EXCERPT:
>> Begin

NOW, THEREFORE, for and in consideration of the foregoing and mutual covenants
contained herein, City and Consultant agree as follows:
I. DEFINITIONS
As used herein the following terms shall have the following meaning unless the context
clearly indicates otherwise:
1. "Municipal Securities" means and includes general or limited tax obligation bonds,
revenue bonds, special assessment bonds, certificates of participation, lease - purchase financing,
anticipation financing, tax increment financing and/or any refunding of any such bonds or financing.
II. SCOPE OF SERVICES
Consultant will provide the following financial advisory services to or on behalf of City in
connection with the issuance and sale of City's Municipal Securities:
1. Evaluate and recommend a method of sale which is based on an analysis of financial,
market, transaction - specific and issuer related factors, whether through negotiation, competitive
bidding or private placement.
2. Advise the City concerning market trends and interest rates.
3. Recommend transaction structure and sale terms.
4. If a negotiated sale is selected, advise the City concerning the number and
qualifications of the managing underwriters and their compensation level, market trends, and interest
rates proposed by the managing underwriters at the point of entry to the market.

>> End

JOBS:
• a. In one to three sentences, explain what the agreement says the Consultant's recommended method of sale must be based on.
• b. Repeat the passage of the agreement starting at "4. If a negotiated" and ending at "to the market.", word for word.

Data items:
>> Begin

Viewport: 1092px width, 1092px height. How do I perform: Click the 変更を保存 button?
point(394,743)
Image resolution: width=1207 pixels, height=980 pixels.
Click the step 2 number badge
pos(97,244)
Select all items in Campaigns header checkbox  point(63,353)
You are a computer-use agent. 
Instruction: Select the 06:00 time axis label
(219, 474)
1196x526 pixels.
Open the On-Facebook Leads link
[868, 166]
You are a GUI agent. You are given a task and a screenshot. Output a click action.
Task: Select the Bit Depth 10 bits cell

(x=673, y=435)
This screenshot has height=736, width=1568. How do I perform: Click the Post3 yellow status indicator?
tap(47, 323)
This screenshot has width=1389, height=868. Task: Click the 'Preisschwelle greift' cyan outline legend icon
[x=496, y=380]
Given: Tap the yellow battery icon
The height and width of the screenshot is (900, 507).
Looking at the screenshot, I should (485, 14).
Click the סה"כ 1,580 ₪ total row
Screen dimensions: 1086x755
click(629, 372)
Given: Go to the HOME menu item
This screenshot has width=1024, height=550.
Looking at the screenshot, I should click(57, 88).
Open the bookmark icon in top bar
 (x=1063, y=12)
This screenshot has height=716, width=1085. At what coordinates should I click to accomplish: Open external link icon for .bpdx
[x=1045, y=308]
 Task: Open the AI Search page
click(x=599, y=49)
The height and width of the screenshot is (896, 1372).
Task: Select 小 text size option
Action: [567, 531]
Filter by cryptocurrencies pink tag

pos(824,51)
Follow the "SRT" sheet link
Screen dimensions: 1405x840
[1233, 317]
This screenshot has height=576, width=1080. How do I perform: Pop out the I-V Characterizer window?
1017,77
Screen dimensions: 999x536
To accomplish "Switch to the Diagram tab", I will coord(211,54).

>> End

TASK-BY-TASK ANSWERS:
• a. The Consultant's recommended method of sale must be based on an analysis of financial, market, transaction-specific and issuer-related factors. The sale may be through negotiation, competitive bidding or private placement.

• b.
4. If a negotiated sale is selected, advise the City concerning the number and
qualifications of the managing underwriters and their compensation level, market trends, and interest
rates proposed by the managing underwriters at the point of entry to the market.